Pour ouvrir cette série, plutôt que de partir d’une définition théorique de ce qu’est ou pourrait être la vie philosophique.

J’ai préféré vous présenter un de ses plus illustres représentants : le philosophe américain, Henry David Thoreau.

Thoreau, né en 1817 à Concord dans le Massachusetts n’est pas un philosophe comme on peut se le représenter communément.

Il n’est ni un professeur de philosophie, ni un philosophe qui écrit des livres de philosophie.

C’est un humain – comme vous et moi il me semble – essayant de vivre une vie philosophique.

Si son nom vous dit quelque chose. C’est certainement pour son expérience l’ayant amené à vivre deux ans et deux mois dans les bois, juste à côté du lac Walden à quelques kilomètres de sa ville natale, Concord.

Cette expérience donna naissance à son grand livre : Walden ou la vie dans les bois.

Ma première rencontre avec Thoreau date de mes 19 ans lors du visionnage du film Into The Wild.

Le personnage central de l’histoire du film cite plusieurs fois Thoreau qui une de ses sources ayant inspiré sa propre expérience.

À l’époque, ce film m’avait profondément marqué. Il a accompagné certains de mes questionnements pendant plusieurs mois. Comment dois-je vivre ? Qu’est-ce qu’une bonne vie ? Pourquoi devons-nous travailler ? À quoi me servira ou me desservira l’argent ?

Au cours des années suivantes, j’ai exploré les sources que citer ce fameux Christopher McCandless qui aura changé ma vie au même titre qu’un Jack Kerouac – et son Sur la route – un peu plus tôt dans mon adolescence.

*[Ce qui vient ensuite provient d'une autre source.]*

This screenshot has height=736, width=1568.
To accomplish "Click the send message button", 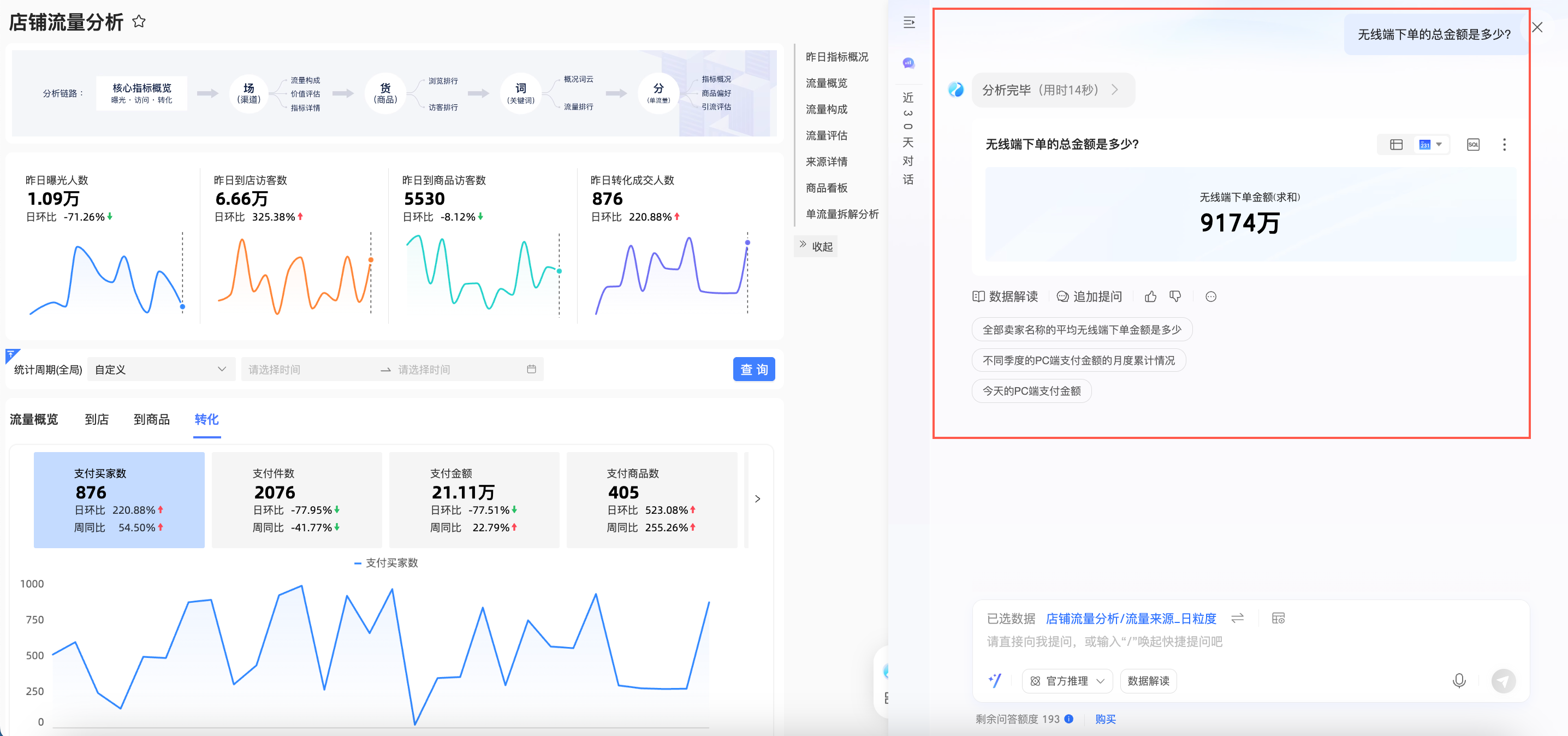I will tap(1502, 681).
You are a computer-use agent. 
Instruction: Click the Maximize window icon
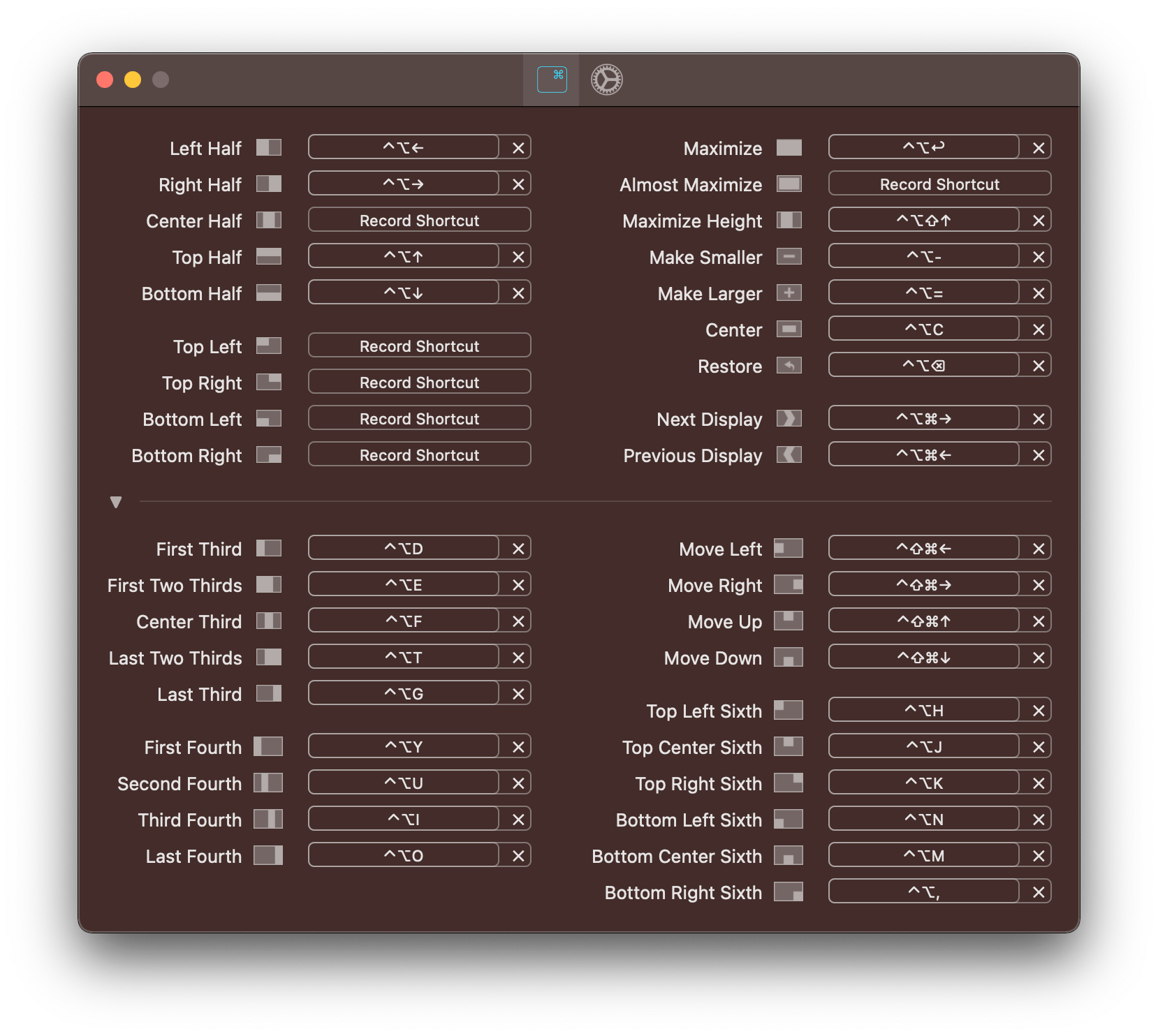[789, 147]
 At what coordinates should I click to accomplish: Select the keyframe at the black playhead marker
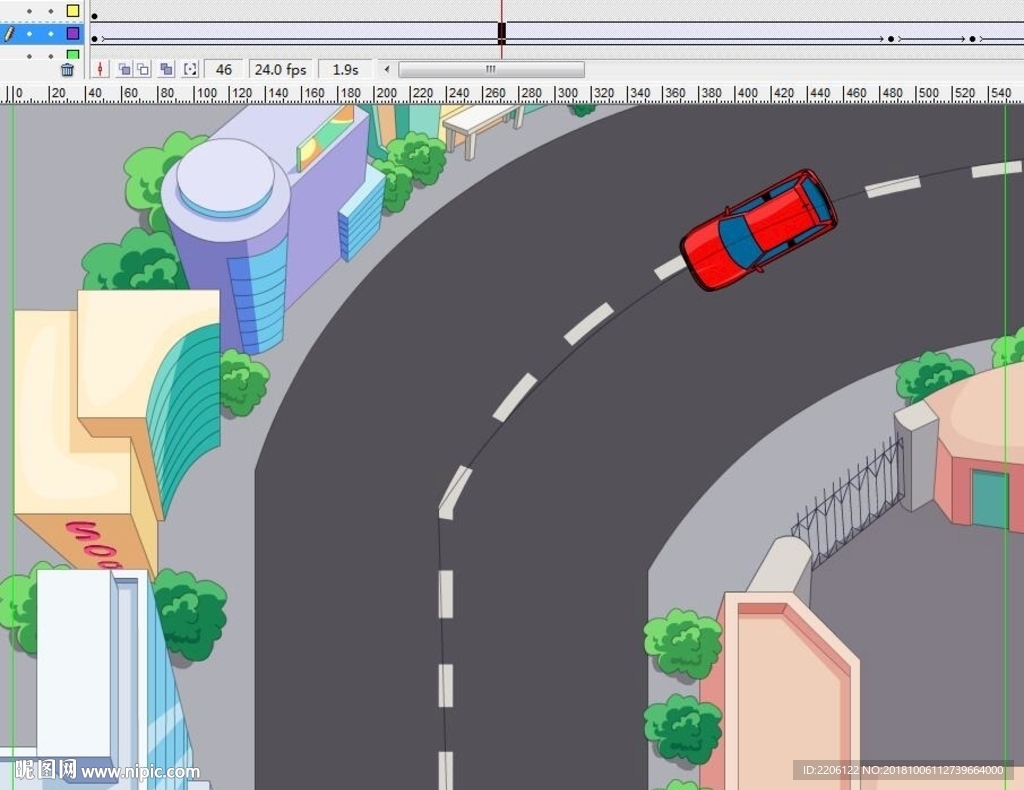(502, 34)
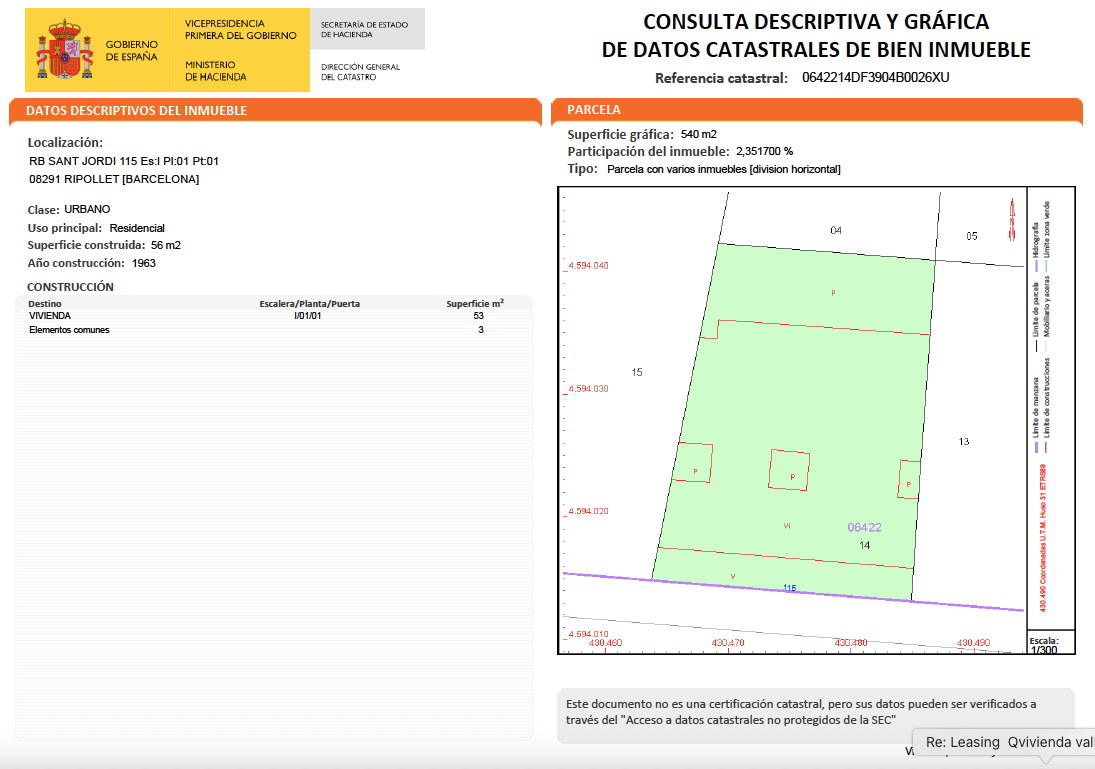This screenshot has height=769, width=1095.
Task: Click parcel 04 label above green area
Action: (x=836, y=230)
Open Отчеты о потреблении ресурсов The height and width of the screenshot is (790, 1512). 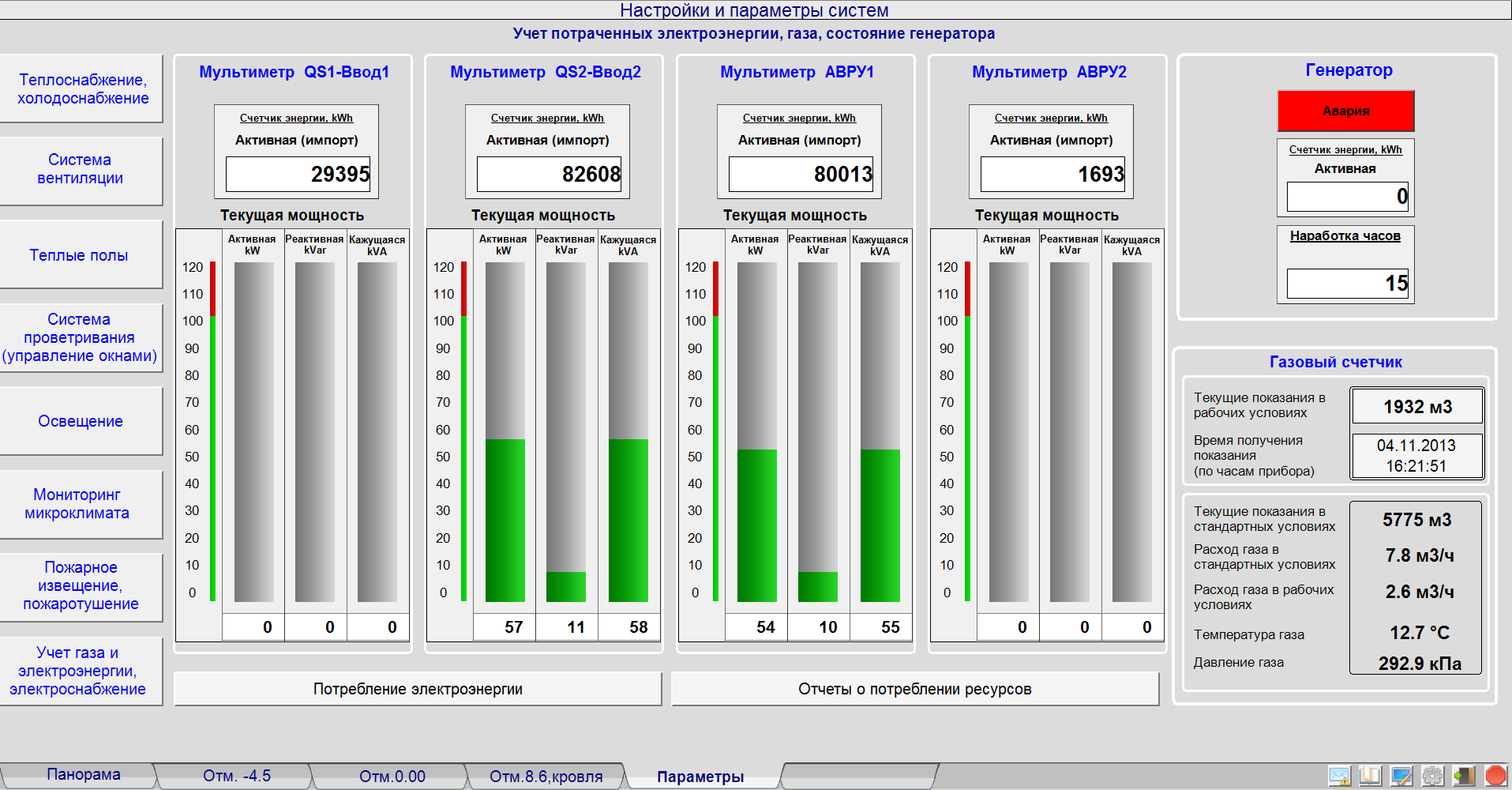point(914,689)
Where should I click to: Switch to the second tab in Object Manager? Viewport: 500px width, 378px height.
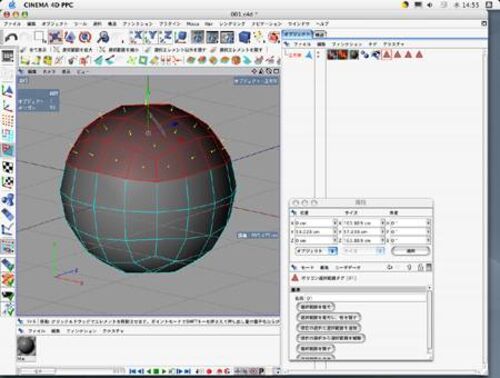pyautogui.click(x=320, y=34)
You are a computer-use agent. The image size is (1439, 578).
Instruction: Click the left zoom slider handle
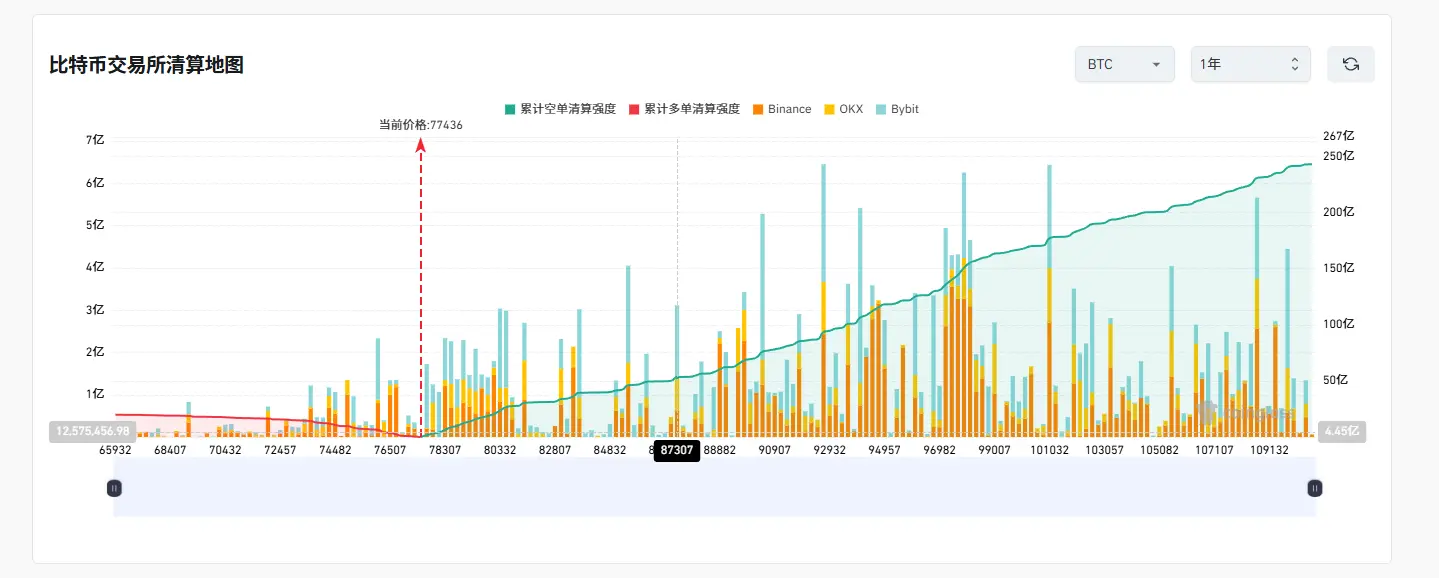click(114, 488)
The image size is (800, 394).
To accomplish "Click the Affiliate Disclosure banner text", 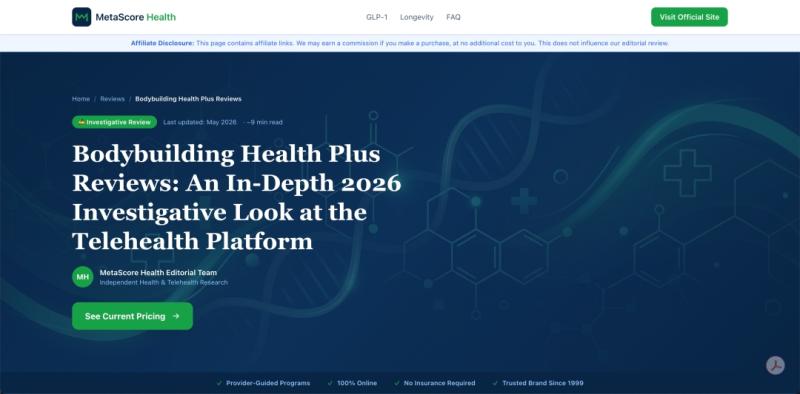I will click(x=399, y=43).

Revenons à Thoreau. Il fait partie de ces individus qui par leur pensée mais surtout par la manière de conduire sa vie qui m’a questionné sur l’existence que je souhaitais avoir. Il m’a appris à ne pas suivre aveuglément les injonctions explicites ou implicites de nos sociétés modernes. M’a ouvert la porte au doute philosophique. Celui qui ne peut que changer notre regard sur le monde et sur nous-même.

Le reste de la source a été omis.